(Collected data)
=-=-=
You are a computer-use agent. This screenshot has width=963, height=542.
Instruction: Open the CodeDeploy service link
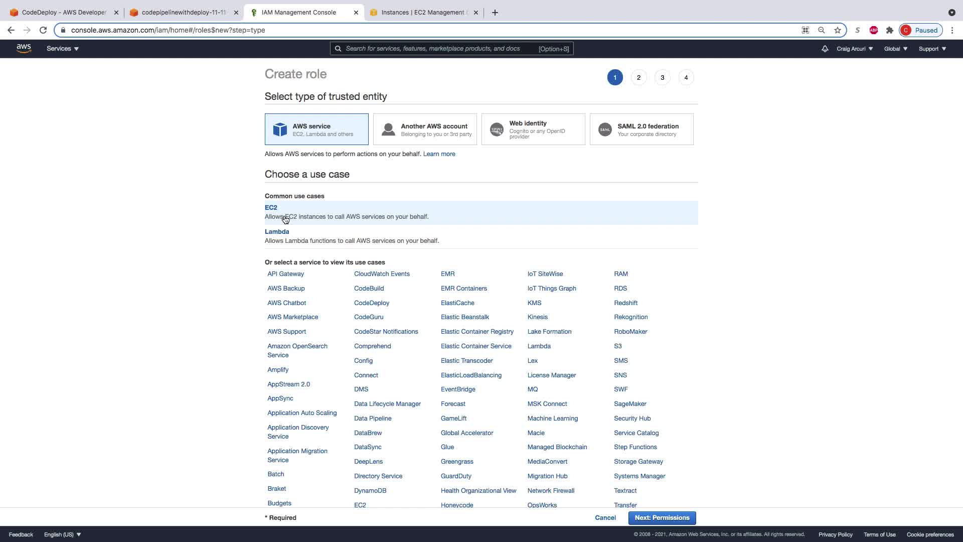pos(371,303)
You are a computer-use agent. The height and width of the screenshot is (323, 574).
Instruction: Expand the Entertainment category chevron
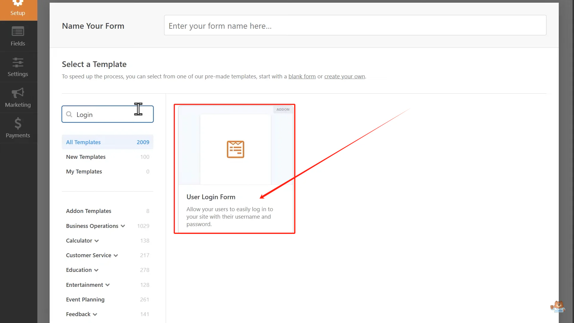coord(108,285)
=-=-=
**YOUR GOAL**
All that belongs in the answer is the lines from the line with "Instruction: Expand the" through the closing line of the entries, inclusive, transcribed exactly and free of pictures.

**YOUR RESPONSE**
Instruction: Expand the Entertainment category chevron
coord(108,285)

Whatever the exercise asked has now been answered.